La serie di foto di Leuba, “Illusioni: il mito del” Vahine “attraverso la disforia di genere”, mostra la diversità delle identità di genere nella Polinesia francese, dove il fotografo trascorre metà del suo anno.
In un’intervista telefonica di Tahiti, Leuba ha affermato che il potere aggiuntivo che il Mahu ha apparentemente è difficile da descrivere. È, ha spiegato, una miscela di empatia, intuizione, generosità e creatività, tutte parole che potrebbero essere applicate alla vasta fotografia di Leuba.
Identità invisibili
Dopo la laurea presso l’Università di Arte e Design di Losanna (ECAL) nel 2010, Leuba ha sviluppato un approccio che combina elementi di fotografia documentaria con la ricca messa in scena di servizi di moda. Il risultato è qualcosa che lei chiama “docu-fiction”.
Descrivendosi come afro-europea (sua madre è guineana e suo padre è svizzero), Leuba ha affermato di voler riflettere, attraverso la finzione, le realtà rese invisibili se viste attraverso una lente coloniale occidentale.
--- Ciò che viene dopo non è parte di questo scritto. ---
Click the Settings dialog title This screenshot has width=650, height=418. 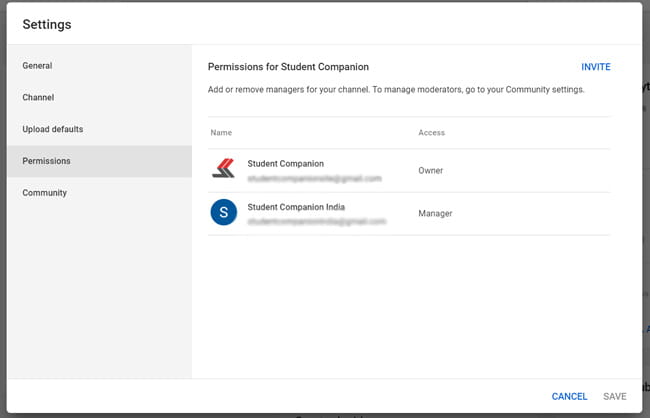click(x=47, y=24)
Nel 2011, è andata nella capitale della Guinea, Conakry, per un progetto che avrebbe dato il tono per il suo lavoro successivo. Esplorando le credenze animiste della città, ha dato vita a ritratti di gente comune – principalmente stranieri che ha incontrato per strada – con elaborate pose e decorazioni.
Namsa Leuba
Il progetto, insieme al lavoro successivo in tutta l’Africa, ha affrontato l’eredità del colonialismo ed ha esaminato come le percezioni occidentali hanno influenzato le società di oggi. E Leuba ha sviluppato queste idee a Tahiti.
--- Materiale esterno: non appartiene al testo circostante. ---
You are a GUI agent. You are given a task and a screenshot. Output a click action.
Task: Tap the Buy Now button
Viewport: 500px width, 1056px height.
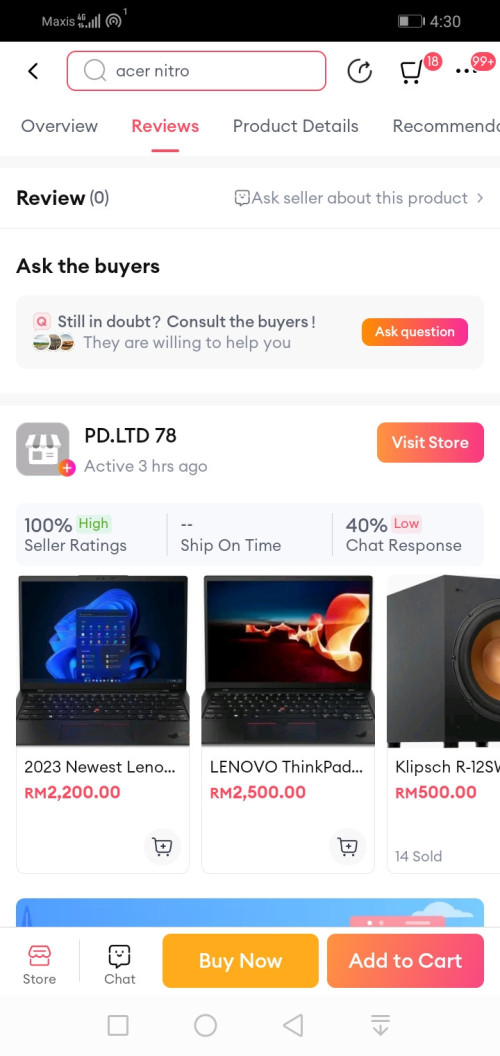click(x=240, y=960)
L’anno scorso, le immagini della serie sono state esposte in una galleria per sole donne a Londra, Boogie Wall. La mostra mirava a mostrare la complessità delle identità sessuali e sessuali esistenti a Tahiti, attaccando direttamente gli stereotipi basati sull’esotismo e sulla sessualizzazione delle donne polinesiane.
Namsa Leuba
I ruoli artistici tradizionali di Mahu lo hanno reso un argomento di fascino per gli artisti in visita, tra cui Paul Gauguin, i cui ritratti di giovani tahitiani nel 19 ° secolo influenzarono fortemente le impressioni occidentali della cultura polinesiana mentre dipingevano un controverso quadro di un paradiso esotico e sessualmente permissivo.
L’ideale del “vahine” era al centro di questi stereotipi. Il termine, che si traduce semplicemente in “donna”, è stato usato in Occidente per designare ragazze o giovani donne sottomesse, incarnate in pose sessualizzate nei dipinti di Gauguin (in effetti, avrebbe sposato una ragazza nella sua prima adolescenza durante una visita all’isola nel 1891).
Generi invisibili
I ritratti sono spesso ripresi in un ambiente quotidiano, ma usando un brillante body painting e un costume stilizzato, Leuba mira a riaffermare l’individualità dei suoi soggetti. Le sue immagini includono anche persone che si identificano come “rae-rae”, donne trans che, a differenza di molti mahu, eseguono spesso un’operazione di cambio di sesso.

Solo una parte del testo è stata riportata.